In the first chapter of the “Reign of Law” James Lane Allen compares the growth and preparation of the hemp for the market to the growth and preparation of a man as a factor of the universe, and says in conclusion: “Ah, type of our life, which, also, is earth-sown, earth-rooted; which must struggle upward, be cut down, and broken, e’er the separation take place between our dross and our worth,—poor perishable shard and immortal fiber. Oh, the mystery, the mystery of the growth from the casting of the seed into the earth, until the time when, lead through all changes and cleansed by weakness, it is borne from the fields of its nativity for the long service.” Does this give you a new light on the life of your brother, on the forces which combine to make or wreck a man as he struggles on to the fulfillment of his destiny?

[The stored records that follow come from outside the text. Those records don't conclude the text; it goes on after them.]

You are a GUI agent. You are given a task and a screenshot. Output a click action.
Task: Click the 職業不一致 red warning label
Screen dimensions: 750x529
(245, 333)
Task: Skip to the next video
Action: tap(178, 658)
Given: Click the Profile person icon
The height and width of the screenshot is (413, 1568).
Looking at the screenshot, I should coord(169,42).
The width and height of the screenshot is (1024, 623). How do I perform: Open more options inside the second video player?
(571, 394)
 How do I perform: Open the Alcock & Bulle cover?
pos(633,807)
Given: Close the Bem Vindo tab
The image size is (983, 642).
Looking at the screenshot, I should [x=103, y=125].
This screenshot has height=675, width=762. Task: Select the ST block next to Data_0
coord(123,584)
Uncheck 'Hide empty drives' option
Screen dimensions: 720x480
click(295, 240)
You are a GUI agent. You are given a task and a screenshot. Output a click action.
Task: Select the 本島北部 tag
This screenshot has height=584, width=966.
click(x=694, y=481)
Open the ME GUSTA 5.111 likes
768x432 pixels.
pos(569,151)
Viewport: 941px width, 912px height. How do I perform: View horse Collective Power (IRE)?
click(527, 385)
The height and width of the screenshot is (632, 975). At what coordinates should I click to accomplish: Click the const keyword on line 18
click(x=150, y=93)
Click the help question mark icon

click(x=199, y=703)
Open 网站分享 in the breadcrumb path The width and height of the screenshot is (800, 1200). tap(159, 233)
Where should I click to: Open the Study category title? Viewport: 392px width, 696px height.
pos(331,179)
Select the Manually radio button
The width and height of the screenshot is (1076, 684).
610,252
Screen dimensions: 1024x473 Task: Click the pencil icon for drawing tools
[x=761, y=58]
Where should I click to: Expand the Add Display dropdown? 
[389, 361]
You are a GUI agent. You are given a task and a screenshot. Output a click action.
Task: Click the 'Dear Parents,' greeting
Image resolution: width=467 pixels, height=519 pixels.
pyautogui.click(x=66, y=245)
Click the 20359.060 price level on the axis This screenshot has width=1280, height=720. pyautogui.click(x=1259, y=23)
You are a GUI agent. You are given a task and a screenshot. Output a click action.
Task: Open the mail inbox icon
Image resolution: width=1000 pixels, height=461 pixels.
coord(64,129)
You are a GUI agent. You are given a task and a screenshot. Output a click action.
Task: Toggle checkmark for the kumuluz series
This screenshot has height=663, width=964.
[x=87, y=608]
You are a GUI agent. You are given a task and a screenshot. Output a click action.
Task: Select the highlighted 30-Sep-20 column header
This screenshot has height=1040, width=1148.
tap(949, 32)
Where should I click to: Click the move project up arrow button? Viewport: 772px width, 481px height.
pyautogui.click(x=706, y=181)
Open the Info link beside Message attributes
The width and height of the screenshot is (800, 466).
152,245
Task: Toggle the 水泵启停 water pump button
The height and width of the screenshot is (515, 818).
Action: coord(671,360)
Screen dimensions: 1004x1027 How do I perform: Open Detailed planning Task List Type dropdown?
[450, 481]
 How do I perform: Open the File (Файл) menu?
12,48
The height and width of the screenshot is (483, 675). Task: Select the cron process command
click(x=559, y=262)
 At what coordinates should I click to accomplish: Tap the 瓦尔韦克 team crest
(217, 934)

I have known girls who lived in daily intercourse with their brothers, meeting them each day at table, who never yet took one clear look into their brothers’ lives or thoughts. Engrossed in their music, their lectures, or their languages were these girls, and because their brothers did not enter into their interests, this was reason sufficient for why there should be nothing in common between them. Never a thought of getting outside themselves or of trying to find a common ground upon which it might be possible to meet a brother, shy, awkward, gruff, or surly, as the case might be; never a striving to understand why he was as he was, or what lay beneath this demeanor; to know his temptations, or to realize through what devious ways a man goes to find his real self.
Help a brother to a true manhood.
Whether his ambition be to be a musician or a carpenter, or even if he have no conscious aim, your culture and education should furnish you with a means to help him to an understanding and a completion of this real self. William Dean Howells has said that the culture of our nation is in the hands of its women, and a precious trust it is, one which you will inherit with the attainment of your womanhood; but, in accepting this responsibility, try to realize that one does not need large fields in which to accomplish results. To have helped one life to a beautiful unfolding is blessedness enough for any girl. Booth Tarkington’s sister must have felt this when she read his dedication to her of his story “Monsieur Beaucaire,” in which he says in finishing: “and so I make bold to offer you this play, bespeaking your attendance for an hour, to watch, if you will, the faces in what I would have for your pleasure a little theater, and begging you during just the time of performance to believe the actors real as they move across your stage, dancing in the candle-light of long ago, while your kindly fancy brings you some faint echo of the crumbled and forgotten fiddles which I have wished would play again for you, my dear sister.” Every line of this dainty and chivalrous dedication tells of the entire understanding and good-fellowship between this brother and sister of to-day. Let there be such comradeship between you, my musical girls, and your brothers. Welcome the spirit of it into your homes this Christmastide, and so answer best the queries of the philosophers.